25 ottobre 2024 - 11:17

L'analista di gaming Mauro Natta esamina il tema degli obiettivi e delle necessità che le gestioni dei casinò, di qualsiasi natura siano, devono tenere in considerazione.

Foto di Denys Nevozhai su Unsplash

Il gestire una casa da gioco passa, per quanto ricordo, attraverso due strade che devono forzatamente camminare insieme: il contenimento dei costi e l’incremento dei ricavi come in ogni altra azienda che fornisce servizi.
Sicuramente non posso sottacere la rilevanza di adeguare l’offerta alla domanda e la qualità del servizio.
Alla prima esigenza si contribuisce applicando al massimo la multifunzionalità da parte del personale addetto, direttamente e indirettamente, alla produzione. Si deve, contemporaneamente, tenere in debita considerazione il mutare dei frequentatori e la necessità di diversificare l’offerta – non mi stancherò mai di sostenerlo – con l’introduzione di giochi nuovi e innovazioni/ ritocchi veri in quelli già praticati.
Alla seconda – a prescindere da quanto già si applica anche da qualche tempo – si deve valorizzare il rapporto umano tra cliente ed impiegato tale da far preferire, ove possibile, la frequentazione di un casinò piuttosto che il gioco online.
Con dette attenzioni possiamo prevedere un buon andamento nelle presenze e nei ricavi; ma non ci siamo ancora interessati del contenimento dei costi.

Da sempre l’individuazione della produttività è stato l’assillo di ogni gestore di casa da gioco. È noto che ogni gioco offre un vantaggio per il banco ma, certamente, non si può indirizzare il consumo su un determinato prodotto per il detto motivo.
La vera produttività si ottiene esaminando tanti aspetti: la domanda, la resa effettiva considerando le cosiddette ore tavolo e la forza lavoro impiegata, la resa teorica fornita dalla parametrazione del ricavo con le presenze, il posizionamento dei tavoli, l’incidenza di un prodotto sul totale dei ricavi ed altro ancora che ogni gestore deve conoscere bene.                                                                                    

Il tutto ha un inizio che permette con una certa tranquillità di pensare a un marketing mirato sia al contenimento dei costi sia al ritorno degli investimenti (raffronto costi/benefici) che il divieto di pubblicità pare rendere maggiormente attuale.
L’inizio consiste in una procedura da mettere in atto per il controllo a posteriori sulla regolarità del gioco, una modalità di rilevamento di tutti i risultati del tavolo (introito, mance, ore effettive di apertura, minimi e relative variazioni, casi particolari, ecc.).
Non è detto che una tale procedura, esposta in modo riassuntivo, non possa essere incrementata allo scopo di fornire ulteriori notizie anche a conforto di possibili anomalie alle quali porre rimedio.

Torno su un tema imprescindibile, ovvero la necessità – a mio avviso essenziale – della snellezza funzionale che deve caratterizzare la conduzione del reparto produttivo.
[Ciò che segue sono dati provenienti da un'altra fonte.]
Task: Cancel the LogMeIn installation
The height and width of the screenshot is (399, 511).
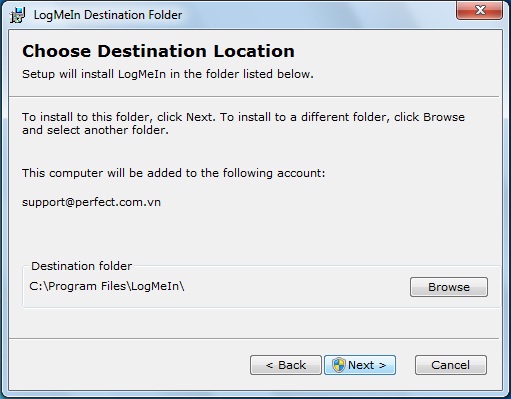Action: coord(451,365)
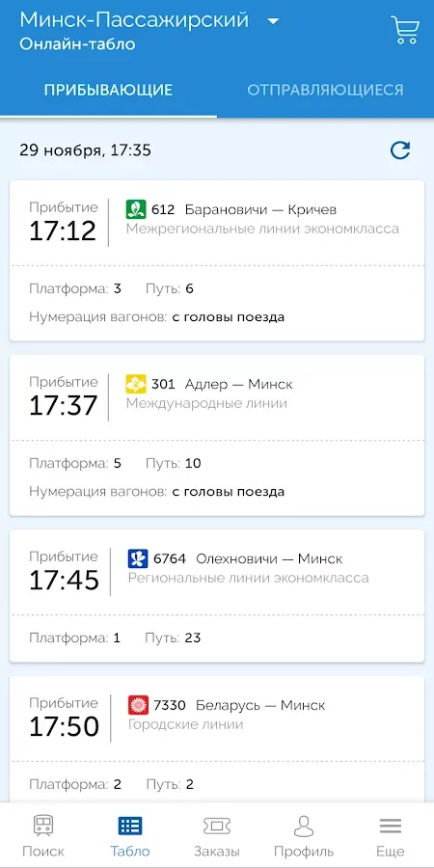Tap the red icon of train 7330
This screenshot has width=434, height=868.
137,705
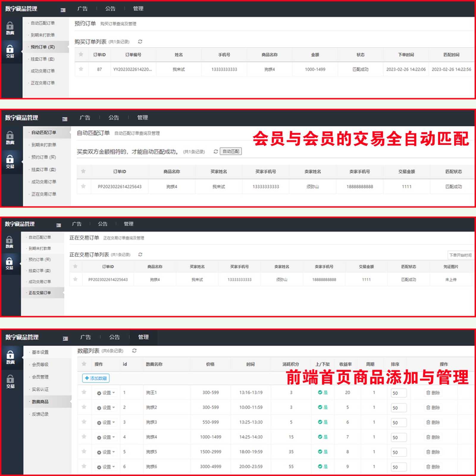This screenshot has height=476, width=476.
Task: Refresh the 购买订单列表 order list
Action: (140, 42)
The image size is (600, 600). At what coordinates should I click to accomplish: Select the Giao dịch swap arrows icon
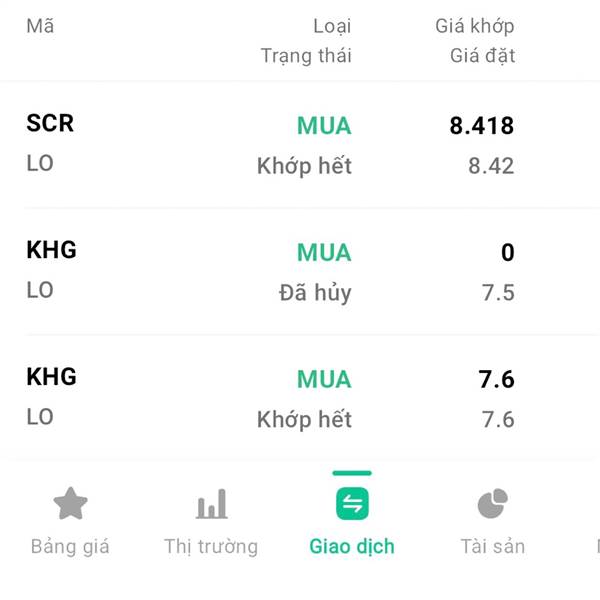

E non soltanto perché le relazioni, la semplicità e completezza della comunicazione rappresentano le basi per la qualità di cui sopra.
Non pretendo nel modo più assoluto di avere la verità in tasca; l’esperienza mi ha fatto percepire che quanto sostengo è una possibile soluzione, forse ne esistono delle altre che non conosco, per intraprendere una azione mirata con un occhio di riguardo alle molteplici sfaccettature di un unico problema. E non ho alcun dubbio sulle mie convinzioni relative all’operabilità per un riavvio che si attenga al sano principio del ritorno degli investimenti, in specie lo ripeto, dopo il divieto di pubblicità.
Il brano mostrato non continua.